◆ **Task objective**:
Find the string "computer" in the records and copy each line where it occurs.

** Data supplied follows **

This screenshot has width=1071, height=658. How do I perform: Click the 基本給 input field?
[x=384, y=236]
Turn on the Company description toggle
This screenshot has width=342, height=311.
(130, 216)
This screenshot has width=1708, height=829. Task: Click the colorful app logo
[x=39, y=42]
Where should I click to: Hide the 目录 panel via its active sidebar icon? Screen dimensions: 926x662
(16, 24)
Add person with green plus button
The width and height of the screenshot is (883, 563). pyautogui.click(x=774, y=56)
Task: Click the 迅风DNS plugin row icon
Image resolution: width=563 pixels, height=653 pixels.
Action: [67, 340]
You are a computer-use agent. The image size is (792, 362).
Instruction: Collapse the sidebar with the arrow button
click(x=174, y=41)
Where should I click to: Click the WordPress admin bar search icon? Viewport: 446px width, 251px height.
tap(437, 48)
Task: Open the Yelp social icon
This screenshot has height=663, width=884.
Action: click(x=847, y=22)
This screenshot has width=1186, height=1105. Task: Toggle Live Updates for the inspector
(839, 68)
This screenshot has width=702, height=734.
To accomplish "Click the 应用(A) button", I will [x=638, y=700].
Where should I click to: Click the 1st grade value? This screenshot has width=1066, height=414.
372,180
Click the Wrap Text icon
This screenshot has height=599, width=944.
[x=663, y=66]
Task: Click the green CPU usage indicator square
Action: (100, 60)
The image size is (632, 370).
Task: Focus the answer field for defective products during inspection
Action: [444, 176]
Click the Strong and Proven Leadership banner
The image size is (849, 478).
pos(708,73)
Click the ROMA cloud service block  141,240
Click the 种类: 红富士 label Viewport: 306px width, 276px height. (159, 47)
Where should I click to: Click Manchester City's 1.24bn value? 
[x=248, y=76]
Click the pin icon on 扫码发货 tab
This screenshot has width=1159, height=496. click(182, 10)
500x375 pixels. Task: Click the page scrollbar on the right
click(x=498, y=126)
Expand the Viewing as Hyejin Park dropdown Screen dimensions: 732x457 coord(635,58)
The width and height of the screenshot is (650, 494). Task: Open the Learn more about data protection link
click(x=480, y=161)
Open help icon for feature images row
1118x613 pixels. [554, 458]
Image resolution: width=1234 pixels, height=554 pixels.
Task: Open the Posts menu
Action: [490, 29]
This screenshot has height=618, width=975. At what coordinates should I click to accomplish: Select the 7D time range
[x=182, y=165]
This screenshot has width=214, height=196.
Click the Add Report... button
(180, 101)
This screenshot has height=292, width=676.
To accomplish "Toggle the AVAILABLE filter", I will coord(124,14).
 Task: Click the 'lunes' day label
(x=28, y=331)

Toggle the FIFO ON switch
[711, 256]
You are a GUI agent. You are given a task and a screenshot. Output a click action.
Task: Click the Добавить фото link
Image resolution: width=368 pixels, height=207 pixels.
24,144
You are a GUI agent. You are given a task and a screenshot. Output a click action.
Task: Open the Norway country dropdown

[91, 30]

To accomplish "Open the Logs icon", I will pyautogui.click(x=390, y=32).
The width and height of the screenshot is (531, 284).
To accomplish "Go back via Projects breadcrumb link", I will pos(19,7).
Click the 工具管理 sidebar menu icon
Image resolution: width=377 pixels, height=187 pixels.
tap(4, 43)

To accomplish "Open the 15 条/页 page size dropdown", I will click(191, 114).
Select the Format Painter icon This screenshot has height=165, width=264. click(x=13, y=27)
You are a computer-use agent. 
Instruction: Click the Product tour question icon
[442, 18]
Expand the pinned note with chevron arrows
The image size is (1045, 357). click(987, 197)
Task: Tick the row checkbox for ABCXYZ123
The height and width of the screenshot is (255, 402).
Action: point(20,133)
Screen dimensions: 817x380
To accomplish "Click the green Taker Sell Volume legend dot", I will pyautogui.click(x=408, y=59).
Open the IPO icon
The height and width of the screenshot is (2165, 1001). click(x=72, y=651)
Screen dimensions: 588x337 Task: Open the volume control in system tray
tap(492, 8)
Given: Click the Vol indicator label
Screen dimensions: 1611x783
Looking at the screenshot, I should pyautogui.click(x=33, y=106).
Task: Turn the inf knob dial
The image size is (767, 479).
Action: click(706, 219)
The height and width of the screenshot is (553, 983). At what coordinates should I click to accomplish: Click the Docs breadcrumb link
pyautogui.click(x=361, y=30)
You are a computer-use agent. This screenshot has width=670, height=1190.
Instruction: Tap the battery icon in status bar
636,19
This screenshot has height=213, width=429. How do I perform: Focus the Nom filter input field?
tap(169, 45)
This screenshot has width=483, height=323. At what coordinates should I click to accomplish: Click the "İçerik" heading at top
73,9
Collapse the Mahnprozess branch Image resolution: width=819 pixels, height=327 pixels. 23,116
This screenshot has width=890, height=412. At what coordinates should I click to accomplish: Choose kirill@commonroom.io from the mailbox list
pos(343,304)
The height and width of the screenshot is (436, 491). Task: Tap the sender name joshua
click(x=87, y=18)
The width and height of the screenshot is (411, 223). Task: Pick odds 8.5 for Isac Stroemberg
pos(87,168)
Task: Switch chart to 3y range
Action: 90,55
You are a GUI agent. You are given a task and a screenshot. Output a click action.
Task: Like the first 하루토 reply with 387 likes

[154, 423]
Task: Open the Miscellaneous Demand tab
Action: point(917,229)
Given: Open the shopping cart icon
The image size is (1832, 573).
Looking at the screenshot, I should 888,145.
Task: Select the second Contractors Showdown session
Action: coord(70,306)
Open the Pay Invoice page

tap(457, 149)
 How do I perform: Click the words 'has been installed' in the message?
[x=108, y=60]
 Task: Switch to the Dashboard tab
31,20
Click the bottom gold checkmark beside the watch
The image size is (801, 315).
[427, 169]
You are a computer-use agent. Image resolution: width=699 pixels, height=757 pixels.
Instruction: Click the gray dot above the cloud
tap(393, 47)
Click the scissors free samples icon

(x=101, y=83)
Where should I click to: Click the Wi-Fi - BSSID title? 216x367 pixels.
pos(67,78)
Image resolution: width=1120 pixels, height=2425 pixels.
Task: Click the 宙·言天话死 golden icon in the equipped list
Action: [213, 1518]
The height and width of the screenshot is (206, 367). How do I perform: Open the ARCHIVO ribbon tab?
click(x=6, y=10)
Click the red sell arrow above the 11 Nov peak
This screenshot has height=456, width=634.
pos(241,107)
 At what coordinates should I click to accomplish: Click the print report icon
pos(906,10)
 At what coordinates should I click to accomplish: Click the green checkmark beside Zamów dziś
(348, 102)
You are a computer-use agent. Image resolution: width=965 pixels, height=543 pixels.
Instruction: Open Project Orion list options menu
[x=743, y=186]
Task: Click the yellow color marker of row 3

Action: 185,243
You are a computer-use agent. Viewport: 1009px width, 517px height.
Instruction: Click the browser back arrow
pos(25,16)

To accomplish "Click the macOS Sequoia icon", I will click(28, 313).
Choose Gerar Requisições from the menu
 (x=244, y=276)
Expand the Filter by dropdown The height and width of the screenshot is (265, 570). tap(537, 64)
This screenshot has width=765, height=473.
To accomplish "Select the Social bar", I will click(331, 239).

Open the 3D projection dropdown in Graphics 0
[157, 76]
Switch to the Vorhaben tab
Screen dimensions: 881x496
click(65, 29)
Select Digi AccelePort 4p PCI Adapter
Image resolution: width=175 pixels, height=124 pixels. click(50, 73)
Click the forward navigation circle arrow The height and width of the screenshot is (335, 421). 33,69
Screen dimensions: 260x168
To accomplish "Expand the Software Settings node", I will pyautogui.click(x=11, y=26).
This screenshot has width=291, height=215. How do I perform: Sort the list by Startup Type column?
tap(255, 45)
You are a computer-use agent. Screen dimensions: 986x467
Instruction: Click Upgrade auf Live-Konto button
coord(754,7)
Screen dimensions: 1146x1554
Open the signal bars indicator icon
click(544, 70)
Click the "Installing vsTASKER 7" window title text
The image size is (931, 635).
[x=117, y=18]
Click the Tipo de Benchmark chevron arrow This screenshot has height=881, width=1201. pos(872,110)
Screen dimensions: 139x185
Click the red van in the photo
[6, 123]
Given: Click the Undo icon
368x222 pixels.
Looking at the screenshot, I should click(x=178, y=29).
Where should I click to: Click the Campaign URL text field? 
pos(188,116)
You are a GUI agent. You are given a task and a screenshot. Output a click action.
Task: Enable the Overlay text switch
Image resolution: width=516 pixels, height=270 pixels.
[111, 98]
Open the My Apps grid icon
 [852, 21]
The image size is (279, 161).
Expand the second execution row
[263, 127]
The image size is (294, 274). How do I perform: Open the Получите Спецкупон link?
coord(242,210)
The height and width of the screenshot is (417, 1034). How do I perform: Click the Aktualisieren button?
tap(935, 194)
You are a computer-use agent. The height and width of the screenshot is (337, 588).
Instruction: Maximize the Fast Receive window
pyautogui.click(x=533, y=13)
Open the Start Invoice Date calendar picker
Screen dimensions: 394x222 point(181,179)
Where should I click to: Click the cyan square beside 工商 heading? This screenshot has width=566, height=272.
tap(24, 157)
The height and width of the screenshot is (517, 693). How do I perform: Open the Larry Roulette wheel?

** End of Data supplied **

◆ **Answer to this exercise**:
You are a computer-use agent. The image size is (792, 362).
You are a computer-use agent. 
You are a computer-use agent. This screenshot has width=670, height=1190.
You are a computer-use agent. Image resolution: width=699 pixels, height=757 pixels.
You are a computer-use agent. Image resolution: width=965 pixels, height=543 pixels.
You are a computer-use agent. Viewport: 1009px width, 517px height.
You are a computer-use agent. Screen dimensions: 986x467
You are a computer-use agent. The height and width of the screenshot is (337, 588).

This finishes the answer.